Ensure that endpoints accessible to LLMs are properly authenticated and rate-limited, even if they are intended for internal use. Use middleware to enforce authorization checks and avoid exposing raw CockroachDB errors to clients:

function requireAuth(req, res, next) {
  if (!req.headers.authorization || !isValidToken(req.headers.authorization)) {
    return res.status(401).json({ error: 'Unauthorized' });
  }
  next();
}

app.get('/llm-data', requireAuth, async (req, res) => {
  const { rows } = await pool.query('SELECT id, summary FROM data WHERE tenant_id = $1', [req.user.tenantId]);
  res.json(rows);
});

Finally, integrate middleBrick’s CLI or GitHub Action to scan your Express endpoints regularly.

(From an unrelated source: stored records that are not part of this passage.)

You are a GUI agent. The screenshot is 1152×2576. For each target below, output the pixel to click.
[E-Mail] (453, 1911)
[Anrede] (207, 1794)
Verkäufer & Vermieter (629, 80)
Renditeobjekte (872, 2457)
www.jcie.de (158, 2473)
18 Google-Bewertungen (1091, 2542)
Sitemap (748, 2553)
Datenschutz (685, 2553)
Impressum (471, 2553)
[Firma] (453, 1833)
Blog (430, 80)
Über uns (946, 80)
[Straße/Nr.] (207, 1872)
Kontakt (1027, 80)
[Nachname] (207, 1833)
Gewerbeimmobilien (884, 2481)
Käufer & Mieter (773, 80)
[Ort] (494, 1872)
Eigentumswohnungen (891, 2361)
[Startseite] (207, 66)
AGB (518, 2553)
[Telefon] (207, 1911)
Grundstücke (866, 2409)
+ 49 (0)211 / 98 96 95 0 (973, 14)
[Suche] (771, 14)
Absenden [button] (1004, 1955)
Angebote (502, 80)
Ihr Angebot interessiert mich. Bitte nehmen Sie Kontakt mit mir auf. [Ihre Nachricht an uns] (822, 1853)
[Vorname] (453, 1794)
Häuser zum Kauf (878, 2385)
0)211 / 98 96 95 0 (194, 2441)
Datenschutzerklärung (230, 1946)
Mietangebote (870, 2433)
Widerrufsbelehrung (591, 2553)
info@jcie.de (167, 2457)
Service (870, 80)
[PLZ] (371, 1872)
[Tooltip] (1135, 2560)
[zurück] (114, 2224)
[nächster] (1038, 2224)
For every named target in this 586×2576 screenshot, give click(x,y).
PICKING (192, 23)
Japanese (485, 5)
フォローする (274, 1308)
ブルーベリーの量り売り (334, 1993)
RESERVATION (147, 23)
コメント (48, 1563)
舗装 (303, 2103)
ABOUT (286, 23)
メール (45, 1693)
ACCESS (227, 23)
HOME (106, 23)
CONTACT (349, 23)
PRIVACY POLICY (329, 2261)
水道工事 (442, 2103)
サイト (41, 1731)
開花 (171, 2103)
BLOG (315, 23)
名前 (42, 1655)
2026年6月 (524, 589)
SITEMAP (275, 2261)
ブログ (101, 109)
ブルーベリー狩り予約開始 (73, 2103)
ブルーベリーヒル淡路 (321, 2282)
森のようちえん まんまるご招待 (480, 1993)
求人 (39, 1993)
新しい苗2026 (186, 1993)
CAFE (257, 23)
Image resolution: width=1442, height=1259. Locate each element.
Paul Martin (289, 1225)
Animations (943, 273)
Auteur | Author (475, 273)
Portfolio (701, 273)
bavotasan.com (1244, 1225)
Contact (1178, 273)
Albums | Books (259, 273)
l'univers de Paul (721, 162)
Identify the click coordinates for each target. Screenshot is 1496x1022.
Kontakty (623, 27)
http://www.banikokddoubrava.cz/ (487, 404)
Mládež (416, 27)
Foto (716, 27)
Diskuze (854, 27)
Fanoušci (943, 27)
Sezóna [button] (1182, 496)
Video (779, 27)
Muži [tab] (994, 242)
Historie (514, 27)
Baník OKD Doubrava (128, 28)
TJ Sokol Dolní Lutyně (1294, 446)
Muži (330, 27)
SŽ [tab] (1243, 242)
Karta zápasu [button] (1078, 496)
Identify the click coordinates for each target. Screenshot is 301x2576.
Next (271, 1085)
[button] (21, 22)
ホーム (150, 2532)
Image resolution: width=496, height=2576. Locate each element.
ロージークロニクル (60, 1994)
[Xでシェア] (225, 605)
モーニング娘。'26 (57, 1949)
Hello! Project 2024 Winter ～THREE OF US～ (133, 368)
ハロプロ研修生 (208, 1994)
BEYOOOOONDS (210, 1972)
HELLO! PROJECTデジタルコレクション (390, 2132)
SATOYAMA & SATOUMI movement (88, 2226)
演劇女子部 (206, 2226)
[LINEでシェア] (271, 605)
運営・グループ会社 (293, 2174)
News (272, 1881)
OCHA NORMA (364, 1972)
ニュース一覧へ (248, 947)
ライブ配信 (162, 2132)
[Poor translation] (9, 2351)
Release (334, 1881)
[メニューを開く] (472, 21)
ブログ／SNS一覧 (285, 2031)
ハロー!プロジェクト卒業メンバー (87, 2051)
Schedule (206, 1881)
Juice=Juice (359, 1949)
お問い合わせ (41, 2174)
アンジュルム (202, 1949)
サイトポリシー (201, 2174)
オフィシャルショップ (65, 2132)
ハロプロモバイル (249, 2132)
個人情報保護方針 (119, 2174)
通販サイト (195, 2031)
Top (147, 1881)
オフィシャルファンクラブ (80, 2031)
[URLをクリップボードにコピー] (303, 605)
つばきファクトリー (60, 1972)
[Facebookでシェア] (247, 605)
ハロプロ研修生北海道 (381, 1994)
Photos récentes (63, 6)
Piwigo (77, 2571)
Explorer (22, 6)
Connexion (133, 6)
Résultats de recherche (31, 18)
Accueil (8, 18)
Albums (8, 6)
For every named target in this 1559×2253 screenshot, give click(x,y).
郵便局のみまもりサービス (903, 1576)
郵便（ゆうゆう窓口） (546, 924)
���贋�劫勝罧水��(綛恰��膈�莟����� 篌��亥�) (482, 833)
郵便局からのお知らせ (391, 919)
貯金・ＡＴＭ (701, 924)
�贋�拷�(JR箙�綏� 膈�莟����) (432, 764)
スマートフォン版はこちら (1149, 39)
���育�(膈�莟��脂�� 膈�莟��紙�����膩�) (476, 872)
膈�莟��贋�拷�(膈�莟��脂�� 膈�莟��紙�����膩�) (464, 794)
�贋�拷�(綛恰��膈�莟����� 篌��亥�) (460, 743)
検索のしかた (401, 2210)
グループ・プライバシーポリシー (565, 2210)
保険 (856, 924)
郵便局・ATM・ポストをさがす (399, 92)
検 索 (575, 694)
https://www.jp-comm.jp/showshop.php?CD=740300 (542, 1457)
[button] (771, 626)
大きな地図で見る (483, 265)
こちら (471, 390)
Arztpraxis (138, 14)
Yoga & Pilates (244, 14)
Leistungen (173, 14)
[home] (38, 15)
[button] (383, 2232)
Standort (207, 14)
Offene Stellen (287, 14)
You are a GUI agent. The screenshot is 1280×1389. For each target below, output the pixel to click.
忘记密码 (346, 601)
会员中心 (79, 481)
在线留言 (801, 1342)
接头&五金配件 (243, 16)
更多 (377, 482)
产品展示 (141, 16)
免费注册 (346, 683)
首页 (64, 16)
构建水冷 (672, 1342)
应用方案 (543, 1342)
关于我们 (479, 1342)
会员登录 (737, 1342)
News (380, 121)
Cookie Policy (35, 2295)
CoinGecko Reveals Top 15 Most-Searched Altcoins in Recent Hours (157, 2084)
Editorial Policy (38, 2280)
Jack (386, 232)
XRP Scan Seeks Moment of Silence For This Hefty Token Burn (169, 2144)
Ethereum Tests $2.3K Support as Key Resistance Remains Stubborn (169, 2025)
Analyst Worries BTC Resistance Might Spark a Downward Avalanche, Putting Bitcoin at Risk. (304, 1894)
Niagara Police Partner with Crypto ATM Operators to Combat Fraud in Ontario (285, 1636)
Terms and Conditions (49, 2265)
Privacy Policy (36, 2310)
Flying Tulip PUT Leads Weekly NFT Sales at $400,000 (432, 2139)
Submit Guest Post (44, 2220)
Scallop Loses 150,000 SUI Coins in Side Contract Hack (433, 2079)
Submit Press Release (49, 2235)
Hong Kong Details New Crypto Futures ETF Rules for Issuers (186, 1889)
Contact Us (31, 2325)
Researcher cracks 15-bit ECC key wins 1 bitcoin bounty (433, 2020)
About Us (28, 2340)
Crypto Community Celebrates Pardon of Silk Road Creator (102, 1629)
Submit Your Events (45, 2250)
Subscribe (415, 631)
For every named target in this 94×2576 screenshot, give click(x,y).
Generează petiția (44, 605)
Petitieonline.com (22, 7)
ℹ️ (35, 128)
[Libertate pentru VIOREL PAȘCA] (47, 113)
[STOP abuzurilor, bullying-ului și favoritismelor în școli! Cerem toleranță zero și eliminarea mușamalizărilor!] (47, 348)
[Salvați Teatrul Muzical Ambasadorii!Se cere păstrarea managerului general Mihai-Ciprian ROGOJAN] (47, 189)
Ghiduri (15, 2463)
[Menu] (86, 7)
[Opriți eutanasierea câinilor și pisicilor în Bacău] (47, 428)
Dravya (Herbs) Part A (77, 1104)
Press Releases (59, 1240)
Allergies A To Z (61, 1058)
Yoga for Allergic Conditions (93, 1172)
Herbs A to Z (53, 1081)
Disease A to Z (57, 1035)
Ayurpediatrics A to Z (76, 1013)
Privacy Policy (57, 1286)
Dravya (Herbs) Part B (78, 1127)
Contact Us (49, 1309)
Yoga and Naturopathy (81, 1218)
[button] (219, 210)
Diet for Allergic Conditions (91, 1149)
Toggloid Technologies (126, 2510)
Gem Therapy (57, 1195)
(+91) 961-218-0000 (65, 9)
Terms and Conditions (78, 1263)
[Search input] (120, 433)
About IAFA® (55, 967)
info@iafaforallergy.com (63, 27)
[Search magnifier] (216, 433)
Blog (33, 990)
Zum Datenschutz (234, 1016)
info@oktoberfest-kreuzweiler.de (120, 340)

The CLI can be run as part of development workflows:

# Scan from terminal
middlebrick scan https://api.example.com

Or fail builds via GitHub Action if a new endpoint introduces high-risk findings that could lead to LLM data leakage.

Related CWEs: llmSecurity

CWE IDNameSeverity
CWE-754Improper Check for Unusual or Exceptional Conditions MEDIUM

Frequently Asked Questions

How can I detect if my Express endpoints are leaking data to LLMs?
Use middleBrick’s LLM/AI Security checks, which include active prompt injection probes, output scanning for PII and API keys, and detection of unauthenticated LLM endpoints. These checks surface leakage risks specific to stacks involving CockroachDB and Express.
Does parameterized queries alone prevent LLM data leakage?
Parameterized queries prevent injection and reduce error-based leakage, but they do not prevent intentional or accidental exposure of sensitive fields in responses. You must also filter outputs, enforce authentication, and scan endpoints with tools that test LLM-specific attack vectors.